Fourthly, live with contentment in all things. A spiritual parent is not focused on what kind of house or car he owns. He cares about the followers. A physical parent would sacrifice anything for the benefit of his children. So also a spiritual parent will deny his own desires for the sake of followers. That means a parent may live in comfort, or poverty, but it does not matter as long as the children attain spiritual opportunities of growth. Paul said it well,
11 Not that I speak in regard to need, for I have learned in whatever state I am, to be content: 12 I know how to be abased, and I know how to abound. Everywhere and in all things I have learned both to be full and to be hungry, both to abound and to suffer need. (Phil. 4:11-12 NKJ)
Contentment is something to learn at every stage of life. A spiritual parent learns contentment, because Jesus is his portion in life. Even as Jeremiah saw the destruction of Jerusalem and had lost everything, he still had the Lord as his portion and in the Lord he would trust (Lam. 3:21-24).

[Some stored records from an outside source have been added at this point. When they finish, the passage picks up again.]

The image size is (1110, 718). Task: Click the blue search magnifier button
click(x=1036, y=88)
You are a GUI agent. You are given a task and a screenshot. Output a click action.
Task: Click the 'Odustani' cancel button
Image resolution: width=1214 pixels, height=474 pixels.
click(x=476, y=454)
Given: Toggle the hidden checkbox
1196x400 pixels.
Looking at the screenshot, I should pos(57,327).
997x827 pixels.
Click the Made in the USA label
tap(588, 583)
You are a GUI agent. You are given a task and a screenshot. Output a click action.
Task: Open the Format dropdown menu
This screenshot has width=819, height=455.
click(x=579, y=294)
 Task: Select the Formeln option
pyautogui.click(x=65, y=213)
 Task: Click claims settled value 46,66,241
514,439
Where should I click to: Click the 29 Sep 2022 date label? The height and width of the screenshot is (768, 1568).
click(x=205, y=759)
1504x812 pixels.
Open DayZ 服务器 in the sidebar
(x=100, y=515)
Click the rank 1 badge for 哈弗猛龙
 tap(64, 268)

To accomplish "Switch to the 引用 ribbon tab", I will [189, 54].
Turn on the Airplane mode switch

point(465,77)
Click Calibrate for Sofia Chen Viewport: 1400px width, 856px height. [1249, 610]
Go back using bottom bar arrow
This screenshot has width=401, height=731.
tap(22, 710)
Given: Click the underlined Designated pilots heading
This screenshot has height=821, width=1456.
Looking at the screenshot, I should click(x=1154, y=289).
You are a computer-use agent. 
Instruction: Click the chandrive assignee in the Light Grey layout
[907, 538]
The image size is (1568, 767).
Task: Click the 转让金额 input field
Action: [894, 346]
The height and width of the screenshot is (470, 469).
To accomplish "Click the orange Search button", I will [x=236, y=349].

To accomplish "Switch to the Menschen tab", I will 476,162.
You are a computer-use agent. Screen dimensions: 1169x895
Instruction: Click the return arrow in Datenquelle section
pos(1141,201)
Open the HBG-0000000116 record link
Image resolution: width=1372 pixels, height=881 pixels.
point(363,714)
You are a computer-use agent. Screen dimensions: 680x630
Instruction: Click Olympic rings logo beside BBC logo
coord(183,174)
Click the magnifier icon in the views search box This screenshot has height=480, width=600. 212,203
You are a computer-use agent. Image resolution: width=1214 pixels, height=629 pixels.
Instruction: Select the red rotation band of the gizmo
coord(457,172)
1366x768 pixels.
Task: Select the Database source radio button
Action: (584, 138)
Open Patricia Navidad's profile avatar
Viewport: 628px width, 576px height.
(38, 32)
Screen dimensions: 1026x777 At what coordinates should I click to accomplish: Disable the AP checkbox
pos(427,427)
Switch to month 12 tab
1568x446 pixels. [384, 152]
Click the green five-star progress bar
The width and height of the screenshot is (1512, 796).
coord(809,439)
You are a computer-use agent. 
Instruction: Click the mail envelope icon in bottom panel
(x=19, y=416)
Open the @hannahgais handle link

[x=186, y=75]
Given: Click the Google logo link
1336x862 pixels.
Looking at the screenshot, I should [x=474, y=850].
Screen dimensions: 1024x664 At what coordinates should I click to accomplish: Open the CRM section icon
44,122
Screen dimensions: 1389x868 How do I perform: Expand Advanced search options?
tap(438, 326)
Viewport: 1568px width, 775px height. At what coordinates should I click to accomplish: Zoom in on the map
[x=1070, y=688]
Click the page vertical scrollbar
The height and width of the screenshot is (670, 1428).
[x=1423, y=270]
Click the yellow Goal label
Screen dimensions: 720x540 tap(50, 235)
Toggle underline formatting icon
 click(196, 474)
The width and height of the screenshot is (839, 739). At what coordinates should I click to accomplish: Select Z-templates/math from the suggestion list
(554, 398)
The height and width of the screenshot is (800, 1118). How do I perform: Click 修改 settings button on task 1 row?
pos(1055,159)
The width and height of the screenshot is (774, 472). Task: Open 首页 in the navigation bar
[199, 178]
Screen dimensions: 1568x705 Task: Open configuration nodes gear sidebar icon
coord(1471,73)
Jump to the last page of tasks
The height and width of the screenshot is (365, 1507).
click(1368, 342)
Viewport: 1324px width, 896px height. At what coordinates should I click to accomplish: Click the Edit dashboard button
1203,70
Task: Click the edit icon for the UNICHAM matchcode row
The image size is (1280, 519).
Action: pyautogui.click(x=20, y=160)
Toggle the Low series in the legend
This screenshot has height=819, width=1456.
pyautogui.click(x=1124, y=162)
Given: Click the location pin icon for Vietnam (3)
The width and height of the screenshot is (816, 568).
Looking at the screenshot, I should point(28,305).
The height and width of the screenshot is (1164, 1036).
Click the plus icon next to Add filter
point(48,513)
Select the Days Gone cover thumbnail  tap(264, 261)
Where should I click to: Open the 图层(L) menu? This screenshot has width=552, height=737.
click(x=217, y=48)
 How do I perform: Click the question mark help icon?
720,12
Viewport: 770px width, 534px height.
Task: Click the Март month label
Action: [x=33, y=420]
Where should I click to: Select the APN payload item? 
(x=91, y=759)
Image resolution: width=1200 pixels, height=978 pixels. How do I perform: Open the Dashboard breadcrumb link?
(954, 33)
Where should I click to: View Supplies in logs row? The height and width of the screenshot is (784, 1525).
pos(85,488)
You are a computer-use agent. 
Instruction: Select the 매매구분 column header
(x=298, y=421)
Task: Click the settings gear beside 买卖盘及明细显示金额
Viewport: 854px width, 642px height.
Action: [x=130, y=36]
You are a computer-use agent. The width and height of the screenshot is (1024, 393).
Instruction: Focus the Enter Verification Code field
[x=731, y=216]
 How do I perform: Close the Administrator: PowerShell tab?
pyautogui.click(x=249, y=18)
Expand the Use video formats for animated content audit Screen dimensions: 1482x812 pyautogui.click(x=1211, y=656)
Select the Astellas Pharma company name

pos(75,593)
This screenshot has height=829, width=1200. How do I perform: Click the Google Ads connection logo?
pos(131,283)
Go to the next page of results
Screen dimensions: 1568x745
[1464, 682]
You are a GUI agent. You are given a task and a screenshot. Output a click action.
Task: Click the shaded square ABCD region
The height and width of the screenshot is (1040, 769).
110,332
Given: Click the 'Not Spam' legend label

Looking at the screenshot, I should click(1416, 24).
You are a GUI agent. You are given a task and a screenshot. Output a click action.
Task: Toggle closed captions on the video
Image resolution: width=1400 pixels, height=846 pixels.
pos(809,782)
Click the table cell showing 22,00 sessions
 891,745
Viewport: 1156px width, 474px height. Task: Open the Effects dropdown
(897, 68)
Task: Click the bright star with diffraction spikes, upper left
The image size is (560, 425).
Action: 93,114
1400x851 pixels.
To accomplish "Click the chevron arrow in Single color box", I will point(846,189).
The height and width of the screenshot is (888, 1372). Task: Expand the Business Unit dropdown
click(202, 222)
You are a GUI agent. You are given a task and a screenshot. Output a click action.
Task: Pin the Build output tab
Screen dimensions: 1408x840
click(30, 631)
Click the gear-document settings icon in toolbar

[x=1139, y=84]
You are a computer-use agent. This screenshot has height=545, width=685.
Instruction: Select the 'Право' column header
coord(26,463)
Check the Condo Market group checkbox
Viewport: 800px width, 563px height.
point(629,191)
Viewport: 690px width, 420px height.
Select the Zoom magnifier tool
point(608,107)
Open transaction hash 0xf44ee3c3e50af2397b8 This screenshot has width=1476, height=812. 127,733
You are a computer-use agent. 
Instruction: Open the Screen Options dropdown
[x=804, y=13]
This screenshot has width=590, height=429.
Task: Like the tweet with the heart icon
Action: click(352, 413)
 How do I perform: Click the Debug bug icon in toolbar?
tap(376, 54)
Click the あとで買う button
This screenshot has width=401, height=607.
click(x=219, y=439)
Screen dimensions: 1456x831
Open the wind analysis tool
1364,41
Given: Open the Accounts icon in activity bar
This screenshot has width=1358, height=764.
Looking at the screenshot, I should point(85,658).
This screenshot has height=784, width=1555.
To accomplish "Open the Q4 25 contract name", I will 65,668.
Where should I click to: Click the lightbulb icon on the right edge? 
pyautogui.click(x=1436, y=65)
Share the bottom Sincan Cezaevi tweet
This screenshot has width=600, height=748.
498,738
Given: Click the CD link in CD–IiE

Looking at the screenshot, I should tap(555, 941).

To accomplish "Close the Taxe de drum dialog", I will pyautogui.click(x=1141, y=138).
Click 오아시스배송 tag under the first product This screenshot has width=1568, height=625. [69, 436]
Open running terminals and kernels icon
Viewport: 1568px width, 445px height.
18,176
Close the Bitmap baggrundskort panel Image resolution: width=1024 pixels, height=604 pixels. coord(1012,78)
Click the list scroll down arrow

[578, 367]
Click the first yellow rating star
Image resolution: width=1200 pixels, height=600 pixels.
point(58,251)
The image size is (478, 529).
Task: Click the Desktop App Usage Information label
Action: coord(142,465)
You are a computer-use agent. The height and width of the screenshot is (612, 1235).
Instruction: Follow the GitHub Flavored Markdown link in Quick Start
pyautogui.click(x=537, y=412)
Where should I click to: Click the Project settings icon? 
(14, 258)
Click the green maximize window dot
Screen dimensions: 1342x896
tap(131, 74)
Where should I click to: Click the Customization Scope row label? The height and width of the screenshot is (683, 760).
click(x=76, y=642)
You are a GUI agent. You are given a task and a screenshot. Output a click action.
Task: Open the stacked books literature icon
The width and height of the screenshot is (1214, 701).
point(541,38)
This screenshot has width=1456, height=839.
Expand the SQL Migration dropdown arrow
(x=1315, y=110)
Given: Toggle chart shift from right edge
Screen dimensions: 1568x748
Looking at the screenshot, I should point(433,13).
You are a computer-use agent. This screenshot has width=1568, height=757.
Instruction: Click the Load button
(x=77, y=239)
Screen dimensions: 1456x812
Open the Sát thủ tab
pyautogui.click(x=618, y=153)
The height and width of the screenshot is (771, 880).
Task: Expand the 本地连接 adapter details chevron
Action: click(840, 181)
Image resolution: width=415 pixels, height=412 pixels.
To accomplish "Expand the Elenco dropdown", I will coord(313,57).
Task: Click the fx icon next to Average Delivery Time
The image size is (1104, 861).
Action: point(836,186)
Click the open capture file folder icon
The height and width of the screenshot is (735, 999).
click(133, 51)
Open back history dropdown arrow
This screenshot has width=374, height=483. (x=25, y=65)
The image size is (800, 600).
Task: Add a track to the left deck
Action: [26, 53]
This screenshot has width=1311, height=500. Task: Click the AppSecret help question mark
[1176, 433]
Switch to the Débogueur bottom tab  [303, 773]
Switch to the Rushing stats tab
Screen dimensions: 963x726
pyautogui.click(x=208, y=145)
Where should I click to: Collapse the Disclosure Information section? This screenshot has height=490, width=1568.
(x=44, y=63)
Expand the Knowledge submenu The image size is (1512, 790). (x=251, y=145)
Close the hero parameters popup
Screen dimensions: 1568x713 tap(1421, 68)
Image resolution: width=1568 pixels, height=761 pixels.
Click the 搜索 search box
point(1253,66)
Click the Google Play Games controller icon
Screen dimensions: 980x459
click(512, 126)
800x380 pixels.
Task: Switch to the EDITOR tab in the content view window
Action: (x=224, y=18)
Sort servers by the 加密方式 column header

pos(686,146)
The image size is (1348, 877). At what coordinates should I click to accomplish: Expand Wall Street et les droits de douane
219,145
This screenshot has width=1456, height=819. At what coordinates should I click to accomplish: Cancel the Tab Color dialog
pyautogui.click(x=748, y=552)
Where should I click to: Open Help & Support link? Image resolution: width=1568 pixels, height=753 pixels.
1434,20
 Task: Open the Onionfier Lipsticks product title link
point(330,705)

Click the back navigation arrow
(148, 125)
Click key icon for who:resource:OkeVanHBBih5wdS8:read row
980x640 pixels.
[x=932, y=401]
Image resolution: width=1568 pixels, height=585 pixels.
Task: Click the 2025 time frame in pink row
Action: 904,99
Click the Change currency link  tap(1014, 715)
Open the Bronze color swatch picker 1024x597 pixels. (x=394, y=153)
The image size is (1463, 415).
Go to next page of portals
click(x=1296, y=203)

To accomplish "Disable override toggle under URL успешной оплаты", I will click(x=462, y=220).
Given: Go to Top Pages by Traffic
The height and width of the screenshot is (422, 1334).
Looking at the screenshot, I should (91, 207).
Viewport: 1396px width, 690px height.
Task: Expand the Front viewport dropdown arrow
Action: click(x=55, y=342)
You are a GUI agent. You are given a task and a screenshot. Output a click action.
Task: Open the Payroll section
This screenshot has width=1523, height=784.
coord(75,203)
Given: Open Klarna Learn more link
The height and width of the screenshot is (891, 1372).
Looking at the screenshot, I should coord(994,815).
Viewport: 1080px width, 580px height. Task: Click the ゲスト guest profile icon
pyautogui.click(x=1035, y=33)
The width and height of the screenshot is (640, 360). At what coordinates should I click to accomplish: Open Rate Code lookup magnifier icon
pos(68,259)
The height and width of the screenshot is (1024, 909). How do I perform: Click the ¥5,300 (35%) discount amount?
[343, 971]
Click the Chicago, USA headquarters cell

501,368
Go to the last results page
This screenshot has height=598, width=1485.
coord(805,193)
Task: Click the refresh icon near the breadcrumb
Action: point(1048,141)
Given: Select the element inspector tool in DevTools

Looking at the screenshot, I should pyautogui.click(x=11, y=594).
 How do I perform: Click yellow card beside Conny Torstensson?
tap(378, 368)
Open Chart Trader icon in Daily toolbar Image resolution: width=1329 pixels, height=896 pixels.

Fifthly, serve in Christ’s purpose and strength. Life is too difficult in our own strength. Life was never meant to be easy. Christians who have no pressure, or what the world calls stress, are fooling themselves and will weep at all the lost opportunities to disciple others. If there is no pressure, that person is not on the front lines of spiritual warfare. He is where Satan wants him—in the background, neutralized from making an impact for God’s kingdom. Paul wrote, “I can do all things through Christwho strengthens me.” (Phil. 4:13 NKJ) That is not a trite statement. It is the unleashed power of the Holy Spirit directed by God the Son to accomplish His will (Eph. 1:19). It is the power that sustained Paul through prison, countless hardships and antagonizing relationship pressures (2 Cor. 11:23-29). It is the power that will sustain you through sleepless nights, persecution, infirmities, distresses and reproaches (2 Cor. 12:9-10).
Sixthly, serve because there is a great reward. A spiritual parent does not serve for the reward, because he is occupied with Jesus. A spiritual parent looks at the reward as an acknowledgement that it is all for Jesus anyway, because He is the one who sustains and directs. Paul wrote regarding the context of giving, “Not that I seek the gift, but I seek the fruit that abounds to your account,” (Phil. 4:17 NKJ) emphasized the reality that there is far more returned than what is given. A spiritual parent looks at the expenditure of his life for followers as the best investment in life. Paul said it well, “Yes, and if I am being poured out as a drink offering on the sacrifice and service of your faith, I am glad and rejoice with you all.” (Phil. 2:17 NKJ)
And seventhly, trust God’s provision for serving others. Parents have no choice when they have children. They keep doing the best they can to work, provide and leave the results in God’s hands. Spiritual parents do the same thing. They disciple, remain available, come alongside in encouragement, admonish with God’s Word and leave the results to God. In a resource context, Paul wrote, “And my God shall supply all your need according to His riches in glory by Christ Jesus.” (Phil. 4:19 NKJ) A spiritual parent makes wise decisions and trusts God’s provision in order to keep discipling those who will be disciple-makers.
A spiritual parent is the goal for every believer. Many will remain as spiritual children, because there are not enough spiritual parents to disciple them to grow up. Be faithful in these principles and you will impact your generation and future generations for Christ. Be not discouraged! Be not dismayed! For the Lord your God is with you and He will never leave you nor forsake you.